Do you pay as much attention to a quality music listening experience as you do a quality performing experience?
You might be serious about wanting to get into recording or mixing OR you might just want a better music listening experience at home – whatever the case, these tips are for you.
They come from Graham Cochrane – a freelance recording and mix engineer living in Tampa, Florida and founder of TheRecordingRevolution.com, one of the world’s most loved audio recording and mixing blogs with over 200,000 readers each month.
Graham, If you were going to give a class called Room Acoustics 101 – what would be the one tip you would like to emphasize above all others?
More important than how you “treat” your walls or what materials you use is where you place your speakers.

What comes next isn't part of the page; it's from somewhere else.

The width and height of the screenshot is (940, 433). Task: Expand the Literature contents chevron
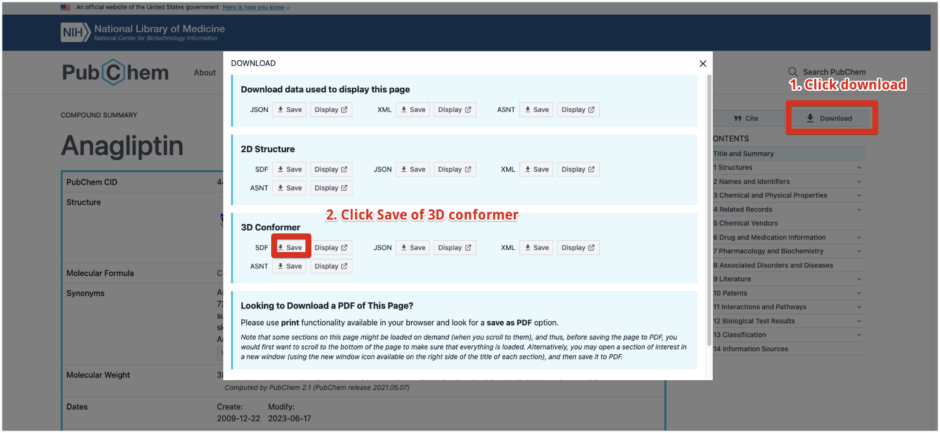click(x=859, y=279)
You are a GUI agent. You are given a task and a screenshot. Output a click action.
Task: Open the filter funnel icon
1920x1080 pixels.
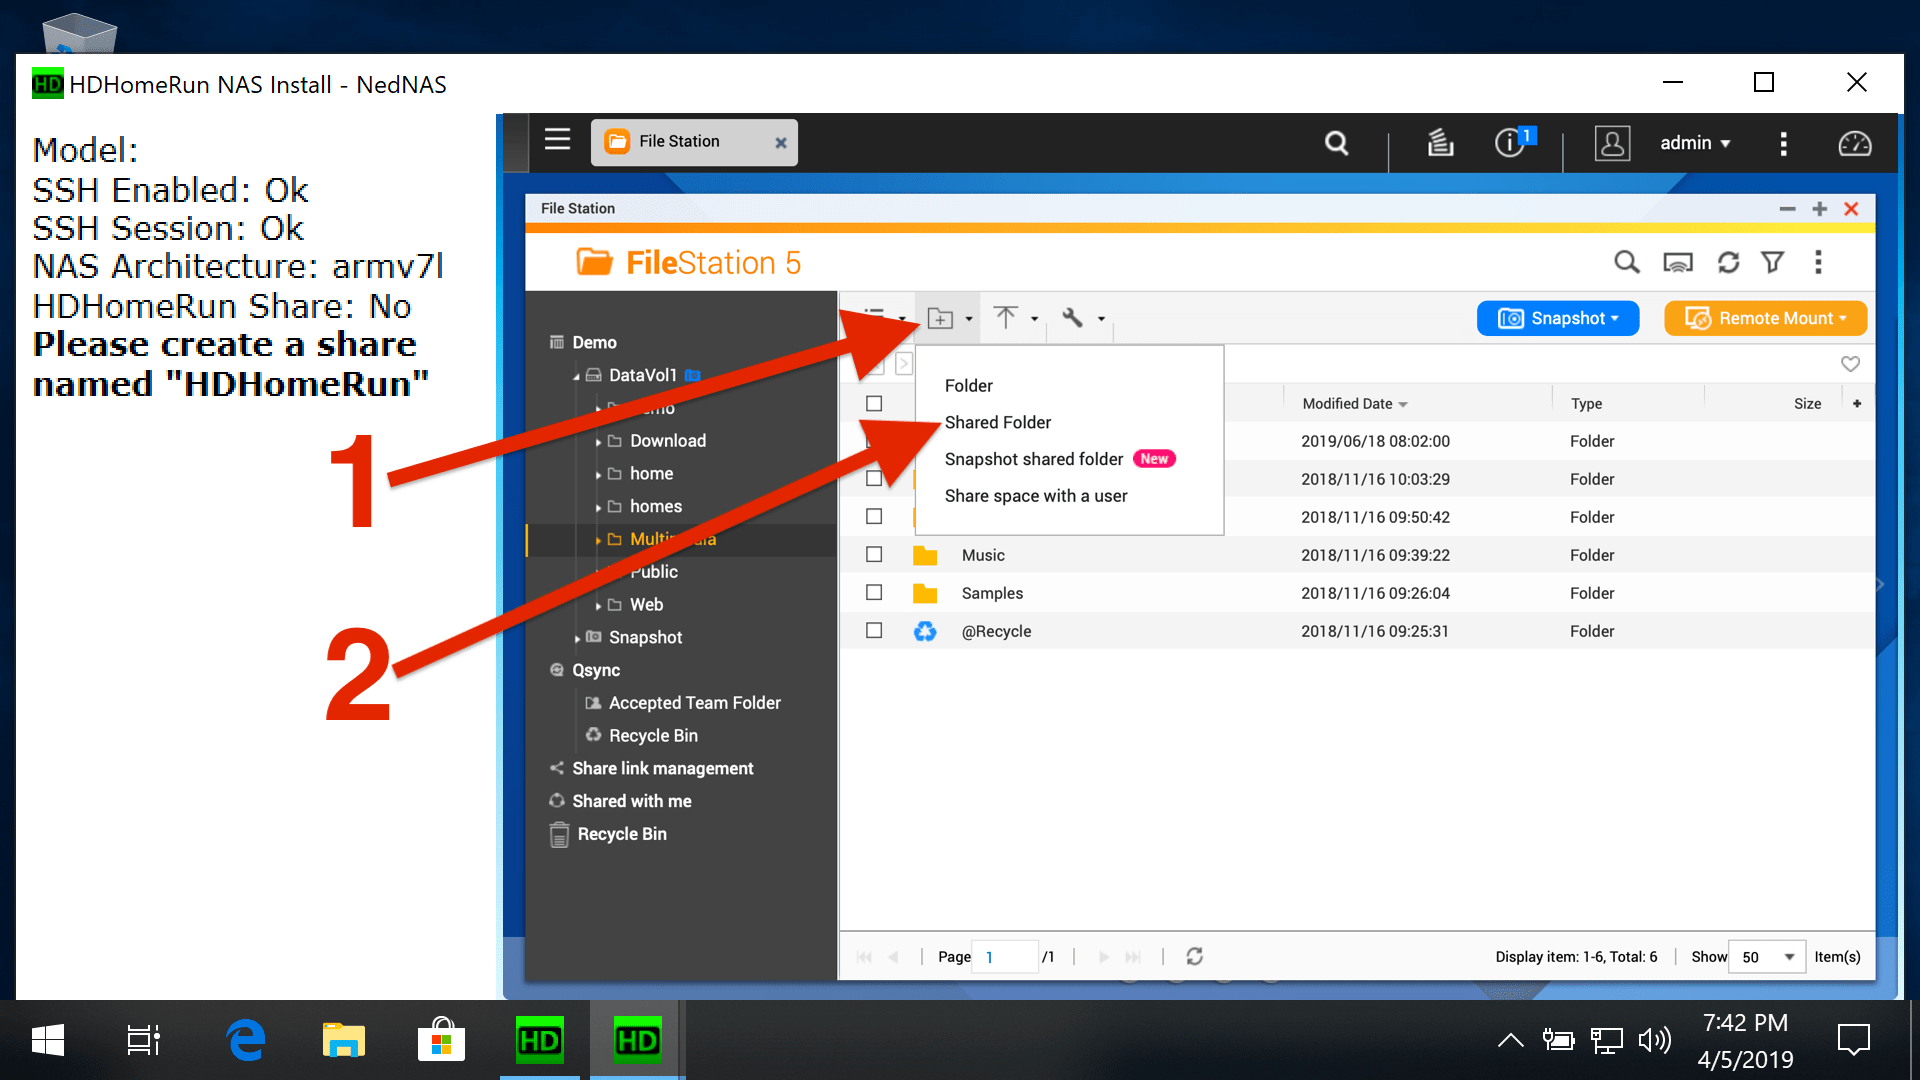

You want to create a balanced sweet spot for your mixing position.
Example of an acoustic treatment fail – in a small studio space
Putting your speakers right up against a wall.
Another example of a fail!
Putting your desk setup in the corner.
What one should know about room acoustics in a small home space they want to use as their mixing location.
The best thing I could say is move your desk so that it is centered against a wall. Then make sure your speakers are at least one foot away from the wall and corners. Create an invisible triangle with your two speakers and your ears, with each side of the triangle being the same distance.
Why is this the way to go?
This setup will give you even reflections on the left and right of your listening position as well as a focused sweet spot for you to sit and hear the stereo image at its best. If you can put up some absorption type panels directly to the left and right of your listening position that will help minimize the first angle reflections and clean up your stereo image even more.
I’m listening to music in a small room on some great monitors – I’ve got carpet on the floor, but things are still pretty “boomy” – what can I do?
The best thing you can do with your monitors (beside get the placement right like we’ve discussed) is to simply turn them down. Grab your output volume knob and turn that puppy down to a pretty quiet level – one at which you can mix but still have a casual conversation with someone next to you without having to raise your voice. This minimizes room reflections (and potential boominess) and helps you hear what is really coming out of your speakers.
Top tip on acoustic treatment for recording drums
You can get away with very little treatment when it comes to drums. Just use a drum overhead mike technique that is relatively close to the kit and not too close to the ceiling.
Top tip on acoustic treatment for recording guitars
Close mic with a dynamic microphone and you won’t have any problems.
Top tip on acoustic treatment for recording vocals
Move to the center of your room, get about 6 inches to a foot away from the mic, and aim the back of the mic at your most reflective surface.